While the themes of democratic rules and structure continue to form the core of Carey’s work, he has branched out into some new areas. He and his fellow Dartmouth government professor Yusaku Horiuchi waded into the radioactive topic of campus diversity recently. Instead of a poll, their study used fully randomized conjoint analysis, which presented respondents with a pair of hypothetical candidates for student admission or faculty hiring and asked which one he or she would select. Each candidate was assigned a random “bundle of attributes” that includes race and gender, as well as academic resumes and other factors. Their results showed remarkable consistency in valuing diversity on campus, with slight differences among various groups.

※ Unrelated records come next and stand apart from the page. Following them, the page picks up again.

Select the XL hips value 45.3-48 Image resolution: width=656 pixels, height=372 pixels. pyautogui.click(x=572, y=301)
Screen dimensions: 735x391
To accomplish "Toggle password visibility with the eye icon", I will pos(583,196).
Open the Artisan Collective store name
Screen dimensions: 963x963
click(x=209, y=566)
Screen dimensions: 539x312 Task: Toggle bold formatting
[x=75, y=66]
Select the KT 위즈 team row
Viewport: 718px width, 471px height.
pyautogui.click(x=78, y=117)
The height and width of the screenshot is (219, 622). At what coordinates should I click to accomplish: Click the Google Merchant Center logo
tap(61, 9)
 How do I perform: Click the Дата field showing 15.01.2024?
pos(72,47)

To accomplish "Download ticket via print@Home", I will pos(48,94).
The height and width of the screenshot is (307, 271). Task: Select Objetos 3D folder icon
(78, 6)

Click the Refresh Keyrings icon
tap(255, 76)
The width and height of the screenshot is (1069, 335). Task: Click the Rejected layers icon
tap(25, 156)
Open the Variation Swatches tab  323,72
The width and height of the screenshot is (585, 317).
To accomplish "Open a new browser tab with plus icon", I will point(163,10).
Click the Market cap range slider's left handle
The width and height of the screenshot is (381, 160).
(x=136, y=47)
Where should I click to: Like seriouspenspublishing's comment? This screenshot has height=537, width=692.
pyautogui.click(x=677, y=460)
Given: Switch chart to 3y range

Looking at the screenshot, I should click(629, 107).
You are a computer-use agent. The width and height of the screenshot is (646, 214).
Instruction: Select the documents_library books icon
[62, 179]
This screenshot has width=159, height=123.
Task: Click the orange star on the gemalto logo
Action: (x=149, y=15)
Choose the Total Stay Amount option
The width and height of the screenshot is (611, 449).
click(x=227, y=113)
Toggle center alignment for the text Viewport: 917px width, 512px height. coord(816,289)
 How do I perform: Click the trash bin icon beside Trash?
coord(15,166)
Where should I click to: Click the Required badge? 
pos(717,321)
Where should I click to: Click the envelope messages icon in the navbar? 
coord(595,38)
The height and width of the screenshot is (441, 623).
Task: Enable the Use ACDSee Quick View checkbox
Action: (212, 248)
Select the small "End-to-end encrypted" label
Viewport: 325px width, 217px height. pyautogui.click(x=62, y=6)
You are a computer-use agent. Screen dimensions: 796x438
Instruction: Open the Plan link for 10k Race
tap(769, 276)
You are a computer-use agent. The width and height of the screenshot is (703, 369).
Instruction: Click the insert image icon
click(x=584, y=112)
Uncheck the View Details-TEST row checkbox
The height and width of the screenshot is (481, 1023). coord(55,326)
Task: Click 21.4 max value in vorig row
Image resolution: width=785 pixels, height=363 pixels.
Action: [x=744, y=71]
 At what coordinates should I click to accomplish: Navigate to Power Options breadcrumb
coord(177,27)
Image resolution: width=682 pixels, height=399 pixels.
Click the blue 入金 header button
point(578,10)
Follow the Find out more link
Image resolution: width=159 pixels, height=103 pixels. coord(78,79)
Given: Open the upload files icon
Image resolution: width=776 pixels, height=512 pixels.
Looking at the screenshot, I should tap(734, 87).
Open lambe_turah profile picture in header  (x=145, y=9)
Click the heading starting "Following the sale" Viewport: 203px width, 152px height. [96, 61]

Carey is also teaming up with colleagues Brendan Nyhan, Benjamin Valentino and Mingnan Liu on a unique study of “Deflategate” — the NFL scandal surrounding New England Patriots quarterback Tom Brady’s alleged deflation of footballs to give an edge to his team. The forthcoming paper, using conversations Carey had with other Patriots fans, will show “how preferences and predispositions shape conspiracy beliefs” about the scandal.

Meanwhile, Carey has a full load of courses, usually teaching GOV 4: Politics of the World, GOV 26: Elections and Reform, and GOV 49: Latin American Politics. This fall, however, he’ll be leading the government foreign study program to the London School of Economics. There he’ll be teaching a new course on the ethical and policy considerations of foreign aid.

Addendum: In this video, Carey interviews Hendrik Hertzberg, a Senior Editor and Staff Writer at The New Yorker:

Addendum: Carey consults widely on the structure of electoral systems. In the last decade his clients have included: the United States State Department, the International Foundation for Electoral Systems, L-3 Communications, Freedom House, the Kadima Party of Israel, and the Government of Bolivia.

Addendum: Carey communicated his love of the College to his sons: Joe Carey graduated from Dartmouth in 2015, and he is now learning to fly in the Marines; Sam, a math major, is an ‘18.

Addendum: An admiring alumnus writes in:

A former JV hockey player at Harvard, John is also the academic advisor to the hockey team, and he has been involved in Hanover youth hockey for many years.